Et donc, l’autre week-end, il y eu pas mal de  » Pif paf plouf « . Mais du plaisir quand même. Avec, comme souvent, le talent qui fait la différence. Dans les chiffres, c’est le Néerlandais Rajiv van La Parra qui l’a faite. Tir somptueux des 25 mètres. 1-0. Et puis, Huddersfield se retrouve à 10 pendant une demi-heure. C’est alors qu’un autre talent entre en piste. Il est Belge. Il s’appelle Laurent Depoitre.

Notre Lolo jouait  » centre-avant « . À l’ancienne. Loin devant. Robinson sur son île. Il n’a pas touché un ballon dans le rectangle adverse. Et pourtant, il a été formidable. Il a tout fait. Tout a été juste. Ça dégageait de partout vers lui. Il s’est engagé, a gagné tous ses duels, gardé le ballon, énervé ses adversaires. L’intelligence en mouvement.

Il a bougé ses 100 kilos comme un funambule, les autres ont essayé de le bouger. Façon bulldozer. Pas moyen. Il s’est adapté aux circonstances du jour. Au scénario proposé. Il a eu le premier rôle. Nous, on lui donne l’Oscar. Ses coéquipiers aussi. Sûr et certain. Un mec pareil, on le bénit après le match.

Quand vous êtes enfoncés pendant des minutes qui deviennent des heures, que vous cherchez désespérément dix secondes pour récupérer, Lolo vous l’offre et même plus.
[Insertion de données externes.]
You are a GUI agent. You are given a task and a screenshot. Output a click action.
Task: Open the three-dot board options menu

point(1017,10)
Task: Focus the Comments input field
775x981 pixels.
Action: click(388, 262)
Une rentrée en touche en forme de bouteille d’oxygène. Un corner en forme de réanimateur. Une faute obtenue en forme de retour à la vie.
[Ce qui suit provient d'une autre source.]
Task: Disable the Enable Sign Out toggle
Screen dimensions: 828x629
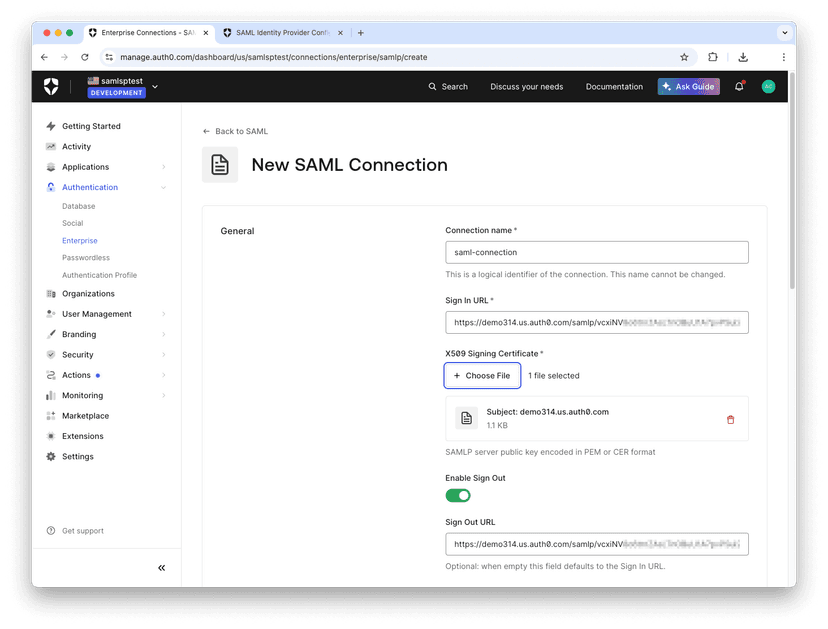Action: (x=458, y=495)
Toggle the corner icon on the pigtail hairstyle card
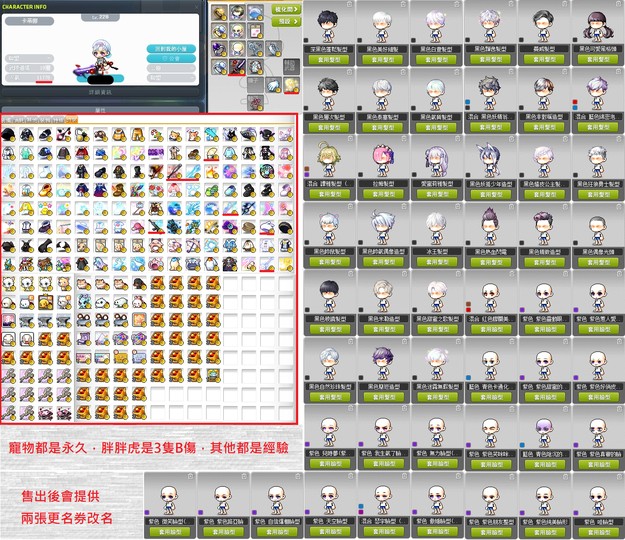This screenshot has height=540, width=625. (619, 4)
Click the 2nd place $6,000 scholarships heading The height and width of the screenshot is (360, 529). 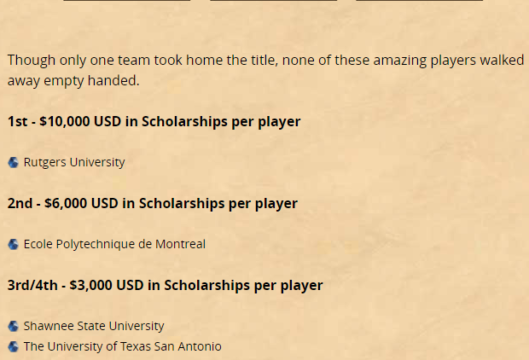tap(152, 203)
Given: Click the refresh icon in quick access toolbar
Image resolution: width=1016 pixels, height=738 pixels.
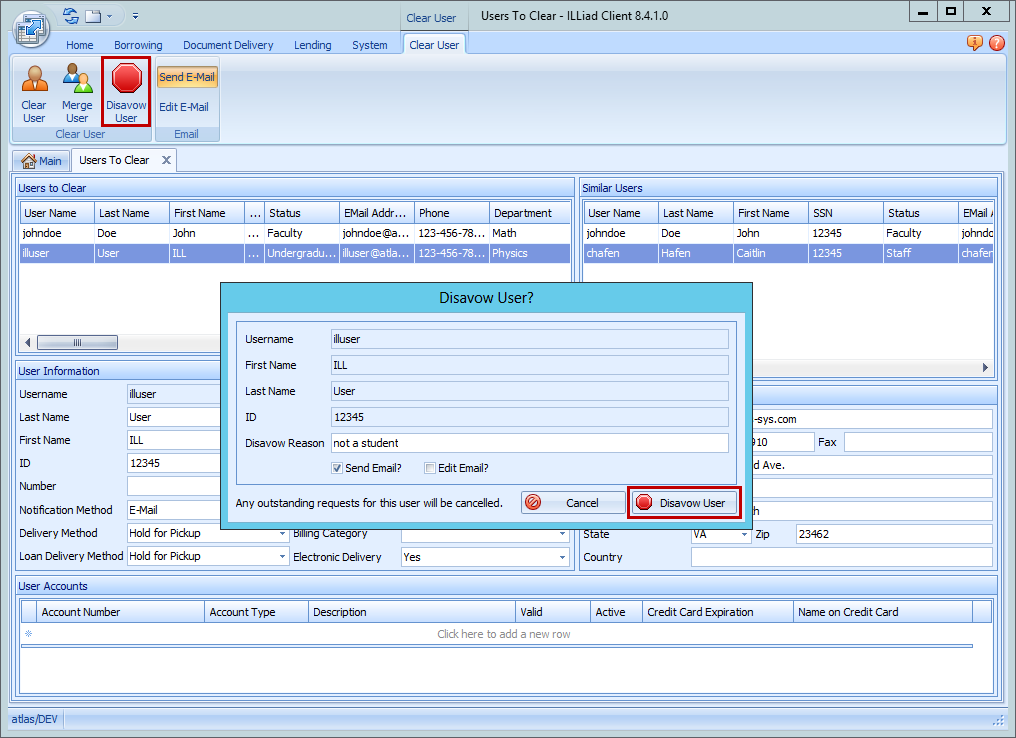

C’est le foot  » invisible « , celui qui n’est pas vendeur de maillots. Qui ne fréquente pas les Top 10. Qui ne fait pas hurler les midinettes. Il fait seulement hurler d’admiration les footeux. À Huddersfield, il y en a un autre qui fait hurler les deux. Une sorte d’antithèse de Depoitre. Rajiv van La Parra. Antithèse dans le jeu et dans la vie.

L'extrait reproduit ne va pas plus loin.